Greenpeace, l’Energy Revolution premia l’innovazione toscana

[23 dicembre 2013]

Anche una giovane cooperativa del panorama fiorentino tra i partecipanti al concorso di idee Energy Revolution lanciato da Greenpeace,  per la realizzazione una pompa da irrigazione, alimentata da fonti rinnovabili, da inserire nel contesto socio-economico indiano, di cui anche greenreport aveva dato notizia. Si tratta della cooperativa toscana “The breeding ground” coordinatrice di un gruppo di progettisti che ha realizzato il progetto “Pimp my (Solar) Pump”, che si classificato al quarto posto. «Partecipare ad un’iniziativa così strutturata ha rappresentato per il gruppo di progettisti, un interessante stimolo ed opportunità- ha dichiarato Giulia Lomi vice presidente di “The breeding ground”- il progetto presentato, evidenzia come sia possibile dare vita a soluzioni orientate all’innovazione sociale, finalità che per altro perseguiamo con il nostro lavoro».

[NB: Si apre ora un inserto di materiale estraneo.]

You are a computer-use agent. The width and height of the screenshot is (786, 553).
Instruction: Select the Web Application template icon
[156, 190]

Il riferimento territoriale per la realizzazione del progetto era il Bihar, stato situato nel nord-est dell’India e caratterizzato da una diffusa economia agricola; l’obiettivo primario del concorso era quello di sostituire l’attuale pompa alimentata a combustibile fossile (diesel) con una fonte di energia rinnovabile, in particolare con una soluzione fotovoltaica, che fosse in grado di fornire un’adeguata funzionalità al maggior numero di contadini possibile, rispettando il loro sistema economico e non snaturando la loro tecnica agraria. Come ha spiegato Greenpeace (la premiazione è avvenuta lo scorso 12 dicembre a Patna, in India) la risposta dei progettisti è stata forte, visto che sono stati presentati 255 progetti provenienti da ogni parte del mondo, ognuno con una propria identità e con qualità diverse, ma con un fattore comune rilevante, quello di creare un sistema realizzabile concretamente ed applicabile a ogni altra economia agricola.

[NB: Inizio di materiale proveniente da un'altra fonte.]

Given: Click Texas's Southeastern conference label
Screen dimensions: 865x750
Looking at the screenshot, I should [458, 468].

«La positività del concorso è apparsa subito come strumento di sensibilizzazione e incentivazione per lo sviluppo sostenibile- ha aggiunto Lomi- Altro elemento qualificante è costituito dalla conseguente volontà di non fermarsi solo alle idee, come al contrario troppo spesso succede, ma di perseguire la strada del cambiamento con azioni concrete, per realizzare e commercializzare la soluzione vincente. Aver aderito all’iniziativa ha rappresentato per “The breeding ground” l’occasione di mettere in pratica ciò in cui crede e per cui si adopera, individuando nel cambiamento di paradigma, dalla old-economy alla green-economy, un approccio per costruire un futuro sostenibile».